══ INFORMATION ══

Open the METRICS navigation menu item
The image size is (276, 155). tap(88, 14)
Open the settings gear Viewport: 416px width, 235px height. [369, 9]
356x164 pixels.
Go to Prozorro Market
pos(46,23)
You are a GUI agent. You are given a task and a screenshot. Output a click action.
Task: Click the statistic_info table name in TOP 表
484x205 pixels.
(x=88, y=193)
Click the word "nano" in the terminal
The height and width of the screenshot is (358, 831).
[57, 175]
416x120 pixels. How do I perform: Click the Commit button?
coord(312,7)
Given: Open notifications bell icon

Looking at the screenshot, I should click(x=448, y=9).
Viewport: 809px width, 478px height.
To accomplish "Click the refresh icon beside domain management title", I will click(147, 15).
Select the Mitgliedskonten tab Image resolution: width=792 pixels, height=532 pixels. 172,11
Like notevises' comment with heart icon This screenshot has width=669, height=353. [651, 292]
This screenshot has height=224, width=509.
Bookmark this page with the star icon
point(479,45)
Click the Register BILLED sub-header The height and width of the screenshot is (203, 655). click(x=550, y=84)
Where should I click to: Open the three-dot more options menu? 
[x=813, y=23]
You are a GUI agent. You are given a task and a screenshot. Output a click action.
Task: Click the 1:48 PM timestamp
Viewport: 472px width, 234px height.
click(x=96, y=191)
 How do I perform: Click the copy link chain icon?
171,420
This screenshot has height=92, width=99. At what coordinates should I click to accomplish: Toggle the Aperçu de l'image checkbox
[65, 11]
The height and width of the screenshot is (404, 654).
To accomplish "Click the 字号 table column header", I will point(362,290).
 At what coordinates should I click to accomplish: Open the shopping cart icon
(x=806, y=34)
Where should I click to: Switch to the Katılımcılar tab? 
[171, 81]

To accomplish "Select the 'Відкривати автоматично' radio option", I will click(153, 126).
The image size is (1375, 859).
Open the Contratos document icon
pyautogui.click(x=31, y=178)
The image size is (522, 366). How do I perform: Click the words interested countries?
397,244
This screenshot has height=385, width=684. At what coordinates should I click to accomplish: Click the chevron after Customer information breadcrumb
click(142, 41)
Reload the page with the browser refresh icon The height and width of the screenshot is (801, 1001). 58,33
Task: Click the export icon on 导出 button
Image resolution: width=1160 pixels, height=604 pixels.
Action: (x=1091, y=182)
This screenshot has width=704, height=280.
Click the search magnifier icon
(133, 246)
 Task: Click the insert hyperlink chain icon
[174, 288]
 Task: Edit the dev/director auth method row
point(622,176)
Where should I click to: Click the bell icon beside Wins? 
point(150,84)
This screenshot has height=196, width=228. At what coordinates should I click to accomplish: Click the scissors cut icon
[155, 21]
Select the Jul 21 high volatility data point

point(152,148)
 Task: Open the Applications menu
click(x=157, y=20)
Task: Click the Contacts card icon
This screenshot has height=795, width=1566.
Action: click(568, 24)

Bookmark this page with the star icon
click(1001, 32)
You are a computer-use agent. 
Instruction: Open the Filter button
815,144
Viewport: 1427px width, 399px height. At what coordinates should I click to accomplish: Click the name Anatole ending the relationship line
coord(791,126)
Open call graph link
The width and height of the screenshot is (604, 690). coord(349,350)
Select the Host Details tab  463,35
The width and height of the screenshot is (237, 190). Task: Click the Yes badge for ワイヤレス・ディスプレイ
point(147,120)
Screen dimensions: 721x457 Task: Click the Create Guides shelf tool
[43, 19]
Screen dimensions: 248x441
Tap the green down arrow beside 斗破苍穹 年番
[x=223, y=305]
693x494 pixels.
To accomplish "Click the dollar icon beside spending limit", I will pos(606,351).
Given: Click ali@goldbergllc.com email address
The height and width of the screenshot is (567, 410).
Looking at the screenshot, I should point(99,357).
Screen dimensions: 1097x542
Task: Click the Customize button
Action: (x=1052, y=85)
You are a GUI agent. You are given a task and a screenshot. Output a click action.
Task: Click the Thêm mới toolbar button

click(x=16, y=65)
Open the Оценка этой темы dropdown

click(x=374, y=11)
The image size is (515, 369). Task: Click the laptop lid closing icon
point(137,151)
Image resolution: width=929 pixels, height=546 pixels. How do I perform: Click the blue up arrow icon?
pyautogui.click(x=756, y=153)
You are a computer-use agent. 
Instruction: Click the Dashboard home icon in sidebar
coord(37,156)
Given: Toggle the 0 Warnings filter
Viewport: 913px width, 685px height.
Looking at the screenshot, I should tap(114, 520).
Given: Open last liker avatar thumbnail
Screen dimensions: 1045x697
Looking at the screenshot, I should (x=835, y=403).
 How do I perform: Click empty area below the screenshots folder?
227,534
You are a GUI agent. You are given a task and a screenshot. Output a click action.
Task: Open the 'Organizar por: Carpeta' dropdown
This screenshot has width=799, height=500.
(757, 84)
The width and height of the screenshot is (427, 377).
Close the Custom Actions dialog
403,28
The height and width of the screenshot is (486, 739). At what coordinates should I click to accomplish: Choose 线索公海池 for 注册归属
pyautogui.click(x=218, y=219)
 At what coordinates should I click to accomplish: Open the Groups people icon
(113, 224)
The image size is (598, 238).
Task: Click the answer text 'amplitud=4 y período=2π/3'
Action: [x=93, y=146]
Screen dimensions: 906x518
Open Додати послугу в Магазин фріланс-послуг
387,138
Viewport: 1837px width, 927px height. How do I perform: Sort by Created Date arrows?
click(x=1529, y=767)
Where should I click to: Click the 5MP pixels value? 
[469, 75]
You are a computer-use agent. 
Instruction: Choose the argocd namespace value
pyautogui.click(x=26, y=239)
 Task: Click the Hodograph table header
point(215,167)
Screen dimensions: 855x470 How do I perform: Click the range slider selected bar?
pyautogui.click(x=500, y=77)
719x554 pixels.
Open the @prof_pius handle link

═══

Using the material above, extract the line that contains "Instruction: Choose the" and every line after it, exactly as given; stop at the last line.

Instruction: Choose the argocd namespace value
pyautogui.click(x=26, y=239)
 Task: Click the Hodograph table header
point(215,167)
Screen dimensions: 855x470 How do I perform: Click the range slider selected bar?
pyautogui.click(x=500, y=77)
719x554 pixels.
Open the @prof_pius handle link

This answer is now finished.